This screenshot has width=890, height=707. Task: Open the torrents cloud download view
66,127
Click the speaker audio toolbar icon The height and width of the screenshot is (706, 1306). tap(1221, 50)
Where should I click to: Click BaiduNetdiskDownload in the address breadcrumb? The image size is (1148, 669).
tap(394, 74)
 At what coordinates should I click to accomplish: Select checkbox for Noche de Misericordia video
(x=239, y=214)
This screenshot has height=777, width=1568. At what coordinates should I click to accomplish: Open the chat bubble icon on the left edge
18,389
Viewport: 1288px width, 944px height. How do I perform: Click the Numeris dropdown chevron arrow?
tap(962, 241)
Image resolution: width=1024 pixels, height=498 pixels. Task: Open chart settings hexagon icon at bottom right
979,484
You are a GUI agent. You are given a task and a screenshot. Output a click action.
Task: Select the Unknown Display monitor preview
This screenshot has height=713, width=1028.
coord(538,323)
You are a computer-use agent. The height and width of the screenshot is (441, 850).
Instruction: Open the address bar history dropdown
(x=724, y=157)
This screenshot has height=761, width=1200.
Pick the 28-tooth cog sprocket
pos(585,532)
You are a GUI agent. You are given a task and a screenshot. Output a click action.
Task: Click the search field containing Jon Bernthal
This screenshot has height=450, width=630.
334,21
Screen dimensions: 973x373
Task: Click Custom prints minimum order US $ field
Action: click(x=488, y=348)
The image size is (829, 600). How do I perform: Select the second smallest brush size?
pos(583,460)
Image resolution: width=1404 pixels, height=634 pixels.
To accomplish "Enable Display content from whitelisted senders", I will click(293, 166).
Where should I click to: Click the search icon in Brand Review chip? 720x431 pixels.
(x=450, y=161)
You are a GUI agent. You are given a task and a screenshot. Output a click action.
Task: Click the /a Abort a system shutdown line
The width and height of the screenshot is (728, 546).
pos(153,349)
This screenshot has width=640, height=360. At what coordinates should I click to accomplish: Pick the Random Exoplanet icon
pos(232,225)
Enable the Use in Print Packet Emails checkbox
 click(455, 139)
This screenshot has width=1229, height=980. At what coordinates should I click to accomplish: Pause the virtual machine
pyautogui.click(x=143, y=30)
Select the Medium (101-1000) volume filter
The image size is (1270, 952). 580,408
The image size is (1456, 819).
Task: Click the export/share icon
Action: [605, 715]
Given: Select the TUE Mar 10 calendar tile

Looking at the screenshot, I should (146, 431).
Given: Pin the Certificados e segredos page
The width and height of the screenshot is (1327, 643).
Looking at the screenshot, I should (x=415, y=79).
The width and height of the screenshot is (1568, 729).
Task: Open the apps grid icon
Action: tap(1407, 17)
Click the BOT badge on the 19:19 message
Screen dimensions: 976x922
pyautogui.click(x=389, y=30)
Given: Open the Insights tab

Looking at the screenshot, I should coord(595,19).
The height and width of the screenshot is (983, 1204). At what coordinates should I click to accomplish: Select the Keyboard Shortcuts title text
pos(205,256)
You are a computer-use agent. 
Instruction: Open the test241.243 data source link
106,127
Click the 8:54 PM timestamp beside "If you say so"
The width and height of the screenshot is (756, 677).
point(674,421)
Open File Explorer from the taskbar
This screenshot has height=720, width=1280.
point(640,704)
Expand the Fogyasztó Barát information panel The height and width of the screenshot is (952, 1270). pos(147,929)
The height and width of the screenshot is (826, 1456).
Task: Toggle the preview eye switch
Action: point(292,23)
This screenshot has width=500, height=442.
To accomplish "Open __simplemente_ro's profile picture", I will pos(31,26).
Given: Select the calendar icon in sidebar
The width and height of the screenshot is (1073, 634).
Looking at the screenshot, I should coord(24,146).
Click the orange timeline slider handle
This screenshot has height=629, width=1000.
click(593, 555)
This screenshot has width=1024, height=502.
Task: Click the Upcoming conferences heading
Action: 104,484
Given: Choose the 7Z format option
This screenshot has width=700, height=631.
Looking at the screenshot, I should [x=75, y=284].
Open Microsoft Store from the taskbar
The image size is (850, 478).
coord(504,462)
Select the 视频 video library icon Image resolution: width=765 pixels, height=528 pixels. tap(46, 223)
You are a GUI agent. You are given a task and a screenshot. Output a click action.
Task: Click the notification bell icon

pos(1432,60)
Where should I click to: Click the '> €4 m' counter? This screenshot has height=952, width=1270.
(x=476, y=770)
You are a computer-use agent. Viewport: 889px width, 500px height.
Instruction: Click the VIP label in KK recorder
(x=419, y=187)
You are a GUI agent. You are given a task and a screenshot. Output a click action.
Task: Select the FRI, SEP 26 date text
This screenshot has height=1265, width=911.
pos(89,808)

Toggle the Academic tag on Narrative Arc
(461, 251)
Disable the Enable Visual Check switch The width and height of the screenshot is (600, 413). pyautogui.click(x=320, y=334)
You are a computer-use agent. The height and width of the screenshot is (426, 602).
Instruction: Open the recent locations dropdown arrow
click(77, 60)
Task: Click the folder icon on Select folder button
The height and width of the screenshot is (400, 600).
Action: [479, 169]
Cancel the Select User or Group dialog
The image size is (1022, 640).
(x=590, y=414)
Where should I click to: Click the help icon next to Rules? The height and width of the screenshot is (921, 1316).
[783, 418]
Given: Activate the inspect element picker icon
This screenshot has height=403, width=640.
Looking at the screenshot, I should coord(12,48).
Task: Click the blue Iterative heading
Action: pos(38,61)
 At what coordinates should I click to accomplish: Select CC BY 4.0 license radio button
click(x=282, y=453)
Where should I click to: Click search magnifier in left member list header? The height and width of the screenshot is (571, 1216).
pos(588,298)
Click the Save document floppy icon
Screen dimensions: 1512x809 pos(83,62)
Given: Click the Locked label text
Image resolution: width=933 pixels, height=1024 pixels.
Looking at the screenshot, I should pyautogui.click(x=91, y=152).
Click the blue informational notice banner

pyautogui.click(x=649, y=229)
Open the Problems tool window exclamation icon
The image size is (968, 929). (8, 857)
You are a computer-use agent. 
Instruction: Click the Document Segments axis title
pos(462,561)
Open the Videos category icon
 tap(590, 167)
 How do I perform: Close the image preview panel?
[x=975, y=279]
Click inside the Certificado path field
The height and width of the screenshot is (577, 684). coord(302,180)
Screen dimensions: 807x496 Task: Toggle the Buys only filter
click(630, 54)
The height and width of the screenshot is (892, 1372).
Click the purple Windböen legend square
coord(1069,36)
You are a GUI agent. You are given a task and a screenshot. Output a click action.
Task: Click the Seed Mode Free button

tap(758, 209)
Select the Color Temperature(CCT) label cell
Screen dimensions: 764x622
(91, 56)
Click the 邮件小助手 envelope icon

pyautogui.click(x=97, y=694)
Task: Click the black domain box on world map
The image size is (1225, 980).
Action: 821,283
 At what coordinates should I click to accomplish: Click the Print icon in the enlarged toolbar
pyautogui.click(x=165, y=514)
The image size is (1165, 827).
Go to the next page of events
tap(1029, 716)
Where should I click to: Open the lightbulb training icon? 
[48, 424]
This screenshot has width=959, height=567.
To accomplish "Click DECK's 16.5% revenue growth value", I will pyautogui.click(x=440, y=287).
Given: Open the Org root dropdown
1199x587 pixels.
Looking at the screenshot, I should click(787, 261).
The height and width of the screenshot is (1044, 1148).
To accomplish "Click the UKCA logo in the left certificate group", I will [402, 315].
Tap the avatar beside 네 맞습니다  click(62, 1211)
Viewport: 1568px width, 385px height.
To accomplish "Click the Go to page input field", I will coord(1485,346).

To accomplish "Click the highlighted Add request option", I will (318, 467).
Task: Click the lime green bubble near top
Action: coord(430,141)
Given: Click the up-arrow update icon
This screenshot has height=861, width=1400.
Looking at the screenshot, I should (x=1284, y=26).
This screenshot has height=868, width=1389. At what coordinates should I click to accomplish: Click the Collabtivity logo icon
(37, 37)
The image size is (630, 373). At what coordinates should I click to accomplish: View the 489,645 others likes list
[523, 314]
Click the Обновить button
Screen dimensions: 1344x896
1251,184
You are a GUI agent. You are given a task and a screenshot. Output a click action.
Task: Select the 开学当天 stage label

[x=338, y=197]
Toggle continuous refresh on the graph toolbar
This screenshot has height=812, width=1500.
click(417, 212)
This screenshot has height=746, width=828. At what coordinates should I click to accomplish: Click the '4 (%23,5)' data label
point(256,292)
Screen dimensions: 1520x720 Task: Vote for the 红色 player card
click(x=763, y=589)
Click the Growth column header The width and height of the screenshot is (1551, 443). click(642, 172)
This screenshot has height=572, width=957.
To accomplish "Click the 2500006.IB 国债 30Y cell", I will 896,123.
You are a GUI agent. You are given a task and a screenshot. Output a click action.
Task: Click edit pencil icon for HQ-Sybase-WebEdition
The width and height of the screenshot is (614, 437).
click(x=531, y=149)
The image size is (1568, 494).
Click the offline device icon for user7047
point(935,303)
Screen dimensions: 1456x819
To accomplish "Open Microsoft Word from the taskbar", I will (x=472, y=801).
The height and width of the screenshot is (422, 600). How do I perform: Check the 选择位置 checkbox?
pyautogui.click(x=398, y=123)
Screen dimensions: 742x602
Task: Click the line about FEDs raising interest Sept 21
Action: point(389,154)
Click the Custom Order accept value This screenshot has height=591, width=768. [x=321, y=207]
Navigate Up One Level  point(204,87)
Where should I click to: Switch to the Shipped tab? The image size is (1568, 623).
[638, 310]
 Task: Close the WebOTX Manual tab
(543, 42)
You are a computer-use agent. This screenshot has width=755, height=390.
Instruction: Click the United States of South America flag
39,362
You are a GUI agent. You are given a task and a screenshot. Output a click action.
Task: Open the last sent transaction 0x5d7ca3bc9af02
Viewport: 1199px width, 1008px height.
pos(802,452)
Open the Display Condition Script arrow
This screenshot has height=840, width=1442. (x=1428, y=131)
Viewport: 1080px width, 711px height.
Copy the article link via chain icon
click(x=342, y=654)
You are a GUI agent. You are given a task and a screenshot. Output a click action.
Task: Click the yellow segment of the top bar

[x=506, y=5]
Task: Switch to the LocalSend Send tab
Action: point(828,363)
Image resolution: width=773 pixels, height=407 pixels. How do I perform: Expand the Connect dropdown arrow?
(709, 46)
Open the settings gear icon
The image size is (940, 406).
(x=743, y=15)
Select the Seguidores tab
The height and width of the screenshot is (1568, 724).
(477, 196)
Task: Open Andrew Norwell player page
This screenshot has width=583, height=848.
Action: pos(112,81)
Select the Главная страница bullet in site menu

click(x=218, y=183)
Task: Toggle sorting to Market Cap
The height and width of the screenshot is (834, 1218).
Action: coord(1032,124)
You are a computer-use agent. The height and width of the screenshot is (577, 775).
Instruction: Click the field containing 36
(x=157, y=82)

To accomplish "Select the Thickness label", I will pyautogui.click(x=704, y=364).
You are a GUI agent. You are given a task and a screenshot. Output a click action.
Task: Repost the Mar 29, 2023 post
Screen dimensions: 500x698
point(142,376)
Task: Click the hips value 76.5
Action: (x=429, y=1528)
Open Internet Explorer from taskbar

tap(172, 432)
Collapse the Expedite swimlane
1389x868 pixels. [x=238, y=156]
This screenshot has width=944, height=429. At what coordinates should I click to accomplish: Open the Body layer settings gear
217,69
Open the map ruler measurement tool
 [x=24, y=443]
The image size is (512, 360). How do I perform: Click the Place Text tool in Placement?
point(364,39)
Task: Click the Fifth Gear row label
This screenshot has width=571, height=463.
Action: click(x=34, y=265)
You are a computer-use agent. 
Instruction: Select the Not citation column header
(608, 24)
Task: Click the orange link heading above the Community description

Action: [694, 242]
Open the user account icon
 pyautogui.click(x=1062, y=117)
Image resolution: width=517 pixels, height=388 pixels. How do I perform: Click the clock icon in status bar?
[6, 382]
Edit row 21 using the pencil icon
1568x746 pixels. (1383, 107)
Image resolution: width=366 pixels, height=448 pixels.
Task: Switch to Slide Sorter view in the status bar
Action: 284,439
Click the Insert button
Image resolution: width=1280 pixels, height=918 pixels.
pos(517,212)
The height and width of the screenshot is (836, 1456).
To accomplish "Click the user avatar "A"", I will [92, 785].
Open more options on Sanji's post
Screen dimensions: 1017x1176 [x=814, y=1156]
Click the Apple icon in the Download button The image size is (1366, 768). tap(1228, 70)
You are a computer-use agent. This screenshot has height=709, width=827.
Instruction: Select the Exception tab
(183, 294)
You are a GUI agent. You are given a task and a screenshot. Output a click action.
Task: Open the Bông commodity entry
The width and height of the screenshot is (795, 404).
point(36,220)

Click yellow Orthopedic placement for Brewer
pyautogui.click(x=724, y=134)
# # # # #
* Instructions to follow
Please copy the lines above from the line with "Task: Click the folder" up to and including the line with "Given: Click the Locked label text", exactly as written and with nothing else.

* Output below
Task: Click the folder icon on Select folder button
The height and width of the screenshot is (400, 600).
Action: [479, 169]
Cancel the Select User or Group dialog
The image size is (1022, 640).
(x=590, y=414)
Where should I click to: Click the help icon next to Rules? The height and width of the screenshot is (921, 1316).
[783, 418]
Given: Activate the inspect element picker icon
This screenshot has height=403, width=640.
Looking at the screenshot, I should coord(12,48).
Task: Click the blue Iterative heading
Action: pos(38,61)
 At what coordinates should I click to accomplish: Select CC BY 4.0 license radio button
click(x=282, y=453)
Where should I click to: Click search magnifier in left member list header? The height and width of the screenshot is (571, 1216).
pos(588,298)
Click the Save document floppy icon
Screen dimensions: 1512x809 pos(83,62)
Given: Click the Locked label text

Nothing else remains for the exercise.